Já com um grande contingente maçônico desse sistema “escocês”,
na França, um cavalheiro escocês, André Michel de Ramsay, que havia sido corrido da Escócia, por querer implantar graus cavalheirescos na Maçonaria, produziu um discurso, em 1737, onde ele pretendia demonstrar o seu agradecimento, por ter passado de plebeu a nobre, depois de se tornar cavaleiro da Ordem de S. Lázaro. E nesse discurso --- que não lhe foi possível pronunciar, por proibição do cardeal Fleury, mas que foi publicado no ano seguinte --- ele procura ligar as origens da Franco-Maçonaria aos reis e príncipes das Cruzadas. Embora isso fosse apenas uma fantasia, o certo é que renderia frutos duradouros, a partir de 1758, quando foi fundado, em Paris, o Conselho dos Imperadores do Oriente e do Ocidente, ou Soberana Loja Escocesa de S. João de Jerusalém.
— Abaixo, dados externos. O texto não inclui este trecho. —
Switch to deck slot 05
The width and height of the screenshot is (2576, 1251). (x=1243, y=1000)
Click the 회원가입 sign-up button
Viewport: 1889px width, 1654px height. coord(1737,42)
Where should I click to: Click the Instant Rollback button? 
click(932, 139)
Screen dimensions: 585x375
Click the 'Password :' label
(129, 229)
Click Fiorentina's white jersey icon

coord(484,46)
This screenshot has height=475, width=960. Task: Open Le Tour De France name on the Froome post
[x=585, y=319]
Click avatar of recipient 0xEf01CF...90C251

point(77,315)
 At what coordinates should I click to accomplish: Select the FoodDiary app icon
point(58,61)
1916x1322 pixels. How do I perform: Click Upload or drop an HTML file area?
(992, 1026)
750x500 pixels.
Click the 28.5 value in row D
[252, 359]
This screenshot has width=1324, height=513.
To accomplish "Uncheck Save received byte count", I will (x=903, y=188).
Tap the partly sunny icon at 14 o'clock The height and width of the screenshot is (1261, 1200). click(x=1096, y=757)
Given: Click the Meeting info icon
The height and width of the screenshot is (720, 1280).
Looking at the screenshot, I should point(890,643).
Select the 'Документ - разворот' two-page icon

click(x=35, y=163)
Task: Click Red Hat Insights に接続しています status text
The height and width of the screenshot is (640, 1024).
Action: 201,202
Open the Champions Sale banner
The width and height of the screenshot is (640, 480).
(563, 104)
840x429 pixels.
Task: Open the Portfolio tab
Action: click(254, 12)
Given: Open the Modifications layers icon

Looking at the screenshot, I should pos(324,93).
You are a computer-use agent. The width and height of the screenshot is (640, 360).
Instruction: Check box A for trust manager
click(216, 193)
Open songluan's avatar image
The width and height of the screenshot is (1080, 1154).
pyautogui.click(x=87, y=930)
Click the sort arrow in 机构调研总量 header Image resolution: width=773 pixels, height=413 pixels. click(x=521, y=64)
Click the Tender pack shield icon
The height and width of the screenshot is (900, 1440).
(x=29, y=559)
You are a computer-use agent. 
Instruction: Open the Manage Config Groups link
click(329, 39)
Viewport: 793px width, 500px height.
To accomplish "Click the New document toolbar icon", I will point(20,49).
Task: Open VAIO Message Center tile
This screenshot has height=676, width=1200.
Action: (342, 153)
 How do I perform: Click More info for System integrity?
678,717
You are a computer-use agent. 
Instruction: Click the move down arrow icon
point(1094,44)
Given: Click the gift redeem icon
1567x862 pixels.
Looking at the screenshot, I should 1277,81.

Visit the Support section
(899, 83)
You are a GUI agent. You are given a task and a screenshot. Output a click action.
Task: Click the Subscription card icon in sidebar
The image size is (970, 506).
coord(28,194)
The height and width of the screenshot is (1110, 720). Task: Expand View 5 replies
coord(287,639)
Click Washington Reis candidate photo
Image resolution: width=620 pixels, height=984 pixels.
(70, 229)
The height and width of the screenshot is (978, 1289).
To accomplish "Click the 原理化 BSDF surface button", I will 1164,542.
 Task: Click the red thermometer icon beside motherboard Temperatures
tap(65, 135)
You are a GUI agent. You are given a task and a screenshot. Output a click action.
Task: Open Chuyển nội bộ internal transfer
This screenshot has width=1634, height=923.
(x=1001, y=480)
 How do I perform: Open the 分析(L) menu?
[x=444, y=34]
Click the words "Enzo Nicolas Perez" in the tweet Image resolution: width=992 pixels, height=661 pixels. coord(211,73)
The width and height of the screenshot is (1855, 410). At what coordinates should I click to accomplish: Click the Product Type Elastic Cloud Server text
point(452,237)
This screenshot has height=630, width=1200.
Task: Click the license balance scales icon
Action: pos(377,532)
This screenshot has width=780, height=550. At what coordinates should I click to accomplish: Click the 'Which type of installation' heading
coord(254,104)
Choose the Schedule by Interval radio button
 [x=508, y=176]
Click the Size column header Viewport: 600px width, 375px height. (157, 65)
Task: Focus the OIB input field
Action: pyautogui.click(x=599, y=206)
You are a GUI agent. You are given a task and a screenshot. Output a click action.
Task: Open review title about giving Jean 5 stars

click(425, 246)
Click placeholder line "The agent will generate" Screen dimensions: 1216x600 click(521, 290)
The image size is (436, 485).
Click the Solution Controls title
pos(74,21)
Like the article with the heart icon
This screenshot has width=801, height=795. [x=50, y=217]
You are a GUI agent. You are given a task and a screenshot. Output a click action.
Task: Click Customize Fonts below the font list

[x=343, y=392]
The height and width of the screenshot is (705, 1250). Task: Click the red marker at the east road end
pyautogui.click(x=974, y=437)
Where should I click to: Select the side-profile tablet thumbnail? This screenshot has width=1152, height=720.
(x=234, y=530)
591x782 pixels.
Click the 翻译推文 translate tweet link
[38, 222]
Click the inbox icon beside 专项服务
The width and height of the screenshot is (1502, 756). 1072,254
A partir desse momento, o sistema se tornava aristocratizado --- como Rito de Héredom --- ganhando a América do Norte, onde teria a sua roupagem definitiva , a partir de 31 de maio de 1801, com a fundação, em Charleston --- por onde passa o paralelo 33 da Terra --- na Carolina do Sul, do primeiro Supremo Conselho do Rito Escocês dos Maçons Antigos e Aceitos.
O que importa considerar, nesse apanhado bastante superficial
dos primórdios do Rito, são os dois dados principais: 1. o Rito nasceu no catolicismo; 2. o Rito foi aristocratizado.
O catolicismo possui cinco cores litúrgicas: branca, negra,
verde, roxa e vermelha. Destas, a mais importante é a VERMELHA, que é a cor do sangue e o símbolo da efusão do sangue por amor; por isso é a cor dos mártires da Igreja, usada durante as celebrações em homenagem a esses mártires. Alem disso, ela é a cor que distingue a alta dignidade cardinalícia; os cardeais, que, na hierarquia mundana, correspondem aos príncipes, usam o chapéu --- ou solidéu --- vermelho e a faixa vermelha, como sinal de sua distinção.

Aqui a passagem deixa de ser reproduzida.